6.10.2007   

NL

Publicatieblad van de Europese Unie

C 235/18


Beroep ingesteld op 30 juli 2007 — Caisse Nationale des Caisses d'Épargne et de Prévoyance/Commissie

(Zaak T-289/07)

(2007/C 235/32)

Procestaal: Frans

Partijen

Verzoekende partij: Caisse Nationale des Caisses d'Épargne et de Prévoyance (CNCEP) (Parijs, Frankrijk) (vertegenwoordigers: F. Sureau, D. Théophile, É. Renaudeau, advocaten)

Verwerende partij: Commissie van de Europese Gemeenschappen

Conclusies

nietig te verklaren beschikking C(2007) 2110 def. van de Commissie van 10 mei 2007 op grond van artikel 86, lid 3, EG inzake de bijzondere rechten die aan de Banque Postale, de Caisses d'Épargne en het Crédit Mutuel voor de uitgifte van het livret A en het livret bleu zijn toegekend;

de Commissie te verwijzen in de kosten.

Middelen en voornaamste argumenten

Met het onderhavige beroep vordert verzoekster nietigverklaring van beschikking C(2007) 2110 def. van de Commissie van 10 mei 2007, waarbij onverenigbaar met artikel 86, lid 1, EG, junctis de artikelen 43 EG en 49 EG worden verklaard de bepalingen van de Franse Code Monétaire et Financier (Monetair en Financieel Wetboek) die aan drie kredietinstellingen — Banque Postale, Caisses d'Épargne et de Prévoyance en Crédit Mutuel — bijzondere rechten voor de uitgifte van het livret A en het livret bleu voorbehouden.

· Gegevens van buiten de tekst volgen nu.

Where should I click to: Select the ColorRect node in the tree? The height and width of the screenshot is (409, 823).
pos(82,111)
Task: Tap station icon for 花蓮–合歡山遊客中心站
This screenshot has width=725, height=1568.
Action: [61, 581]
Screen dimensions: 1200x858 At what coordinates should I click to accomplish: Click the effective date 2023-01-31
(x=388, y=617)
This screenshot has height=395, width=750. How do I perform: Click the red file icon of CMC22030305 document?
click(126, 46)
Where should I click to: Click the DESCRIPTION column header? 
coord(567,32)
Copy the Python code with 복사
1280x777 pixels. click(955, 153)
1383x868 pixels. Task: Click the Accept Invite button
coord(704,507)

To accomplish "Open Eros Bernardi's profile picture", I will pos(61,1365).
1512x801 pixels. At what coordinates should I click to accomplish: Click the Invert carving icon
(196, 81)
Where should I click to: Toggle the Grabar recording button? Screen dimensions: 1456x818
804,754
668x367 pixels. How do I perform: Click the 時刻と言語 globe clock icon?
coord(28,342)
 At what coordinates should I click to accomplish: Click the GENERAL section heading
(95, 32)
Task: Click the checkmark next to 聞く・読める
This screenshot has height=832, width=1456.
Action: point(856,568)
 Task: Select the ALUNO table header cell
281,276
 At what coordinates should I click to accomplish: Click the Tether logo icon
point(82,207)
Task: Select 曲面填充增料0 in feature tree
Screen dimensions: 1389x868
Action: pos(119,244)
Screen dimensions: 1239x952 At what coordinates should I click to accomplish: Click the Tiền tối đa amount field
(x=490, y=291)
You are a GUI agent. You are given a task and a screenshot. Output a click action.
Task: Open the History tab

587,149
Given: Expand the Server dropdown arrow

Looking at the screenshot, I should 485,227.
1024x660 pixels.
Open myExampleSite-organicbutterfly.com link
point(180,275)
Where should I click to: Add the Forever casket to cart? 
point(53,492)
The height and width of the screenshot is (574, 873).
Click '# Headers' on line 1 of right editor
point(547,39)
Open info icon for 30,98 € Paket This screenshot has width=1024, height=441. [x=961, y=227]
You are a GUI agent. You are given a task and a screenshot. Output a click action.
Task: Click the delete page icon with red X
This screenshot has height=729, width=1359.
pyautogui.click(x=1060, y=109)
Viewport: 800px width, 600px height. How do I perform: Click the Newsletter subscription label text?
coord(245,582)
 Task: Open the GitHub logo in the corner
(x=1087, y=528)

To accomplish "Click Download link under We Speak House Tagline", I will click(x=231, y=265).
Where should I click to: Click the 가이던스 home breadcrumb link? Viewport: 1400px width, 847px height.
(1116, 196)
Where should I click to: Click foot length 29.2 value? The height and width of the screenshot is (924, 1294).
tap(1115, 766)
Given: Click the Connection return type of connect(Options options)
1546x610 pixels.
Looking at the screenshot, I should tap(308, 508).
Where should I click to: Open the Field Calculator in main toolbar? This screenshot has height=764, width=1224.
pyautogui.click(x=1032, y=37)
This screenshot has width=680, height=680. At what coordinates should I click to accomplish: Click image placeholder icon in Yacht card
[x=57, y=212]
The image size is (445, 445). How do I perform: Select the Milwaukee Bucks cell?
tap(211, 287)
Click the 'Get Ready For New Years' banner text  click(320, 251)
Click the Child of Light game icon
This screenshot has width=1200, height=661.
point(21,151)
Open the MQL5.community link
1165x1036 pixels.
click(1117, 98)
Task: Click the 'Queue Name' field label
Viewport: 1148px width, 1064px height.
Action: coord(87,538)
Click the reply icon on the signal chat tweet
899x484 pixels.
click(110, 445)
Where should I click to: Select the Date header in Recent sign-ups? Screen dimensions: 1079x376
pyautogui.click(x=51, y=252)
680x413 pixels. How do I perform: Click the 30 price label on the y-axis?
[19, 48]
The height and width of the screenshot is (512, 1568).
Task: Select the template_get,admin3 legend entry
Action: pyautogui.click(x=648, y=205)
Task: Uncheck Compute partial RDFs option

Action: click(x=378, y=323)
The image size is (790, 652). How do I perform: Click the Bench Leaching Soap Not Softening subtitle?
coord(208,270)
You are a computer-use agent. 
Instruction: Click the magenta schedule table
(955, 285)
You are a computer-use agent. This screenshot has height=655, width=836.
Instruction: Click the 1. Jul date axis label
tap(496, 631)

Ter ondersteuning van haar beroep voert zij zes middelen aan.

Het eerste middel betreft schending van de wezenlijke vormvoorschriften voor zover de Commissie verzoeksters rechten van verdediging niet heeft geëerbiedigd en voor zover de beschikking ontoereikend is gemotiveerd.

Ten gronde stelt zij dat de Commissie het recht verkeerd heeft toegepast waar zij zich op het standpunt heeft gesteld dat de bijzondere rechten voor de uitgifte van het livret A en het livret bleu op zich een beperking van de vrijheid van vestiging vormden. Volgens verzoekster heeft de Commissie een beoordelingsfout gemaakt met haar opvatting dat die bijzondere rechten de uitoefening van de communautaire vrijheden in Frankrijk in de praktijk minder aantrekkelijk maakten.

Bovendien stelt verzoekster dat de bestreden beschikking is gebaseerd op een verkeerde toepassing van het recht voor zover de Commissie ervan is uitgegaan dat de bijzondere rechten niet op grond van artikel 86, lid 2, EG konden worden gerechtvaardigd, alsmede dat deze een beoordelingsfout bevat voor zover de Commissie zich op het standpunt heeft gesteld dat die rechten niet met het nastreven van dwingende redenen van algemeen belang konden worden gerechtvaardigd.

Ten slotte stelt verzoekster dat de Commissie een fout heeft gemaakt door de betrokken nationale maatregel aan het beginsel van het vrij verrichten van diensten te toetsen.